溢れかえる物と情報が、より一層それに拍車をかけるのかもしれない。
たしかにそこにあるのに、その幸せはカメレオンのように日常に同化してしまう。
小さな幸せにとらわれてはならない。
そんな僕にお経は語りかける。
見えなくなるのは、自分のことばかりだからだよ。
あなたが挙げた幸せは、自らの肉体に与えようとするものばかり。
そんなのはちっぽけな幸せなんだよ。
小さな幸せは長続きしない。
大きな幸せとは、自分という枠を越えた大きな命のために、自分の命を使うこと。
誰かのために使って、笑顔が返ってきたり、ありがとうっていう言葉が返ってくると、言い表せないほどの生き生きとした感情が全身に満ちあふれないかい?
自分自身から高らかと発される仏様の言葉が、きらきらとした輝きを放っている。
すごいな。
理趣経って、深いと改めて思った。
あ~、たしかに僕の幸せは、ちっぽけな殻にこもったものだったな。
ほんとにそうだ。
大きな命に対して自分の命を使わないと、幸せなんて感じられなくなるんだ、僕らは。
水は循環しないと腐ってしまう。
生かされている僕の命。
きっとその命を生かさなければ、生きているって感じがしないんだ。
鳥が美しい歌声を惜しまず、花がその鮮やかな彩りを惜しまないように、ただ自分にあるものを・・・。
健康な肉体がある。
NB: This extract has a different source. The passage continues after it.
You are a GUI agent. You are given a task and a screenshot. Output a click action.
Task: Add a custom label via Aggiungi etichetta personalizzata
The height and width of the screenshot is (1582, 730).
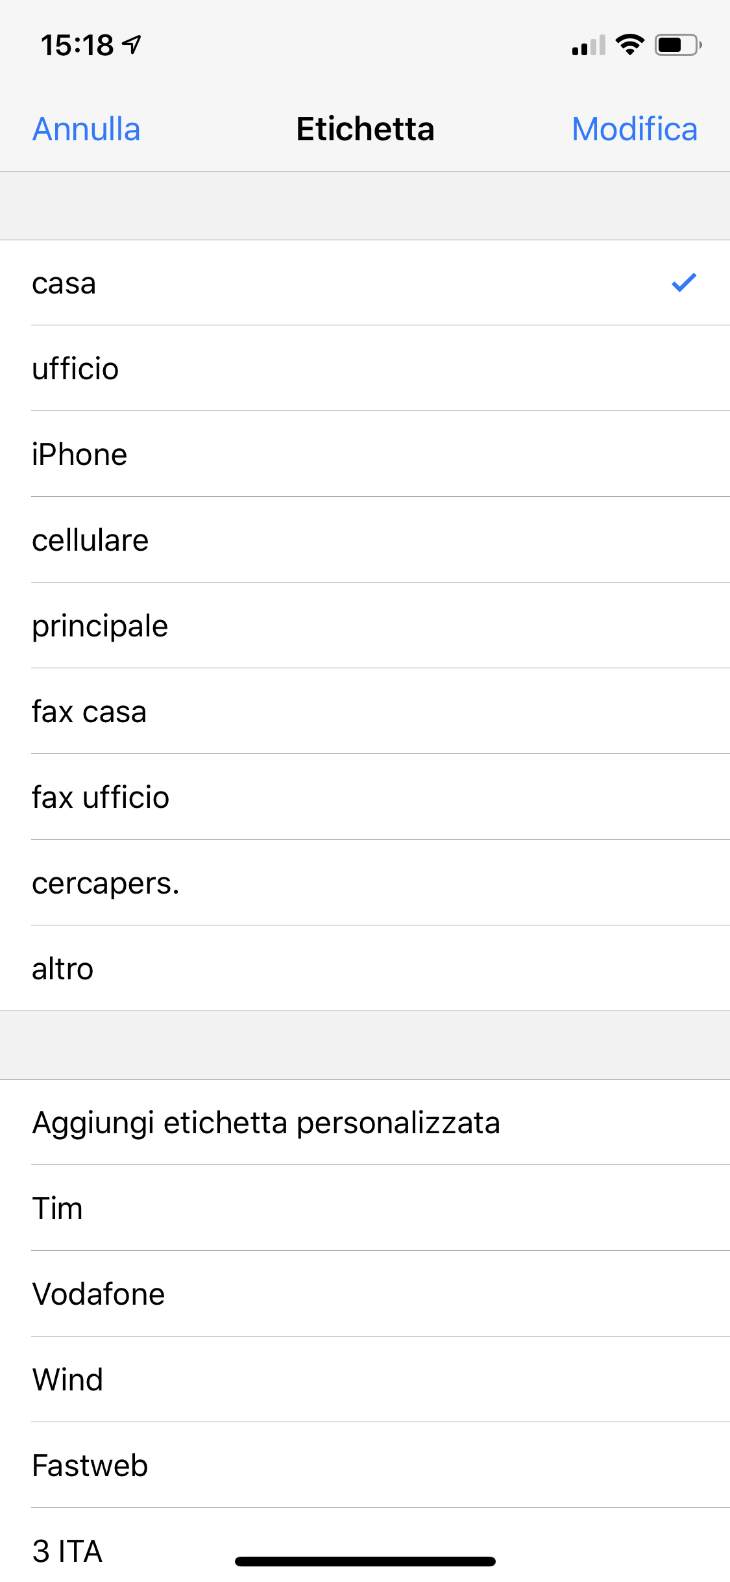point(266,1123)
かけがえのない仲間がある。そのほかにもたくさん。
今あるものを惜しみなく誰かに使えたならば、循環し続ける命の中で、一生幸せを感じ続けることができるに違いない。
「生かせ命。」
高野山がなぜこの言葉をキャッチコピーに選んでいるのか、僕はようやくわかった。
懐かしいメロディーが頭の中を包み込む。
「ほんとの幸せ教えてよ、壊れかけのRADIO。」
代わりに答えるかのように、蝋燭の灯がゆらゆらと揺れる。
蝋燭は、自分の身をけずって、周りを明るく照らす。
あ~、僕たちもそうでありたい。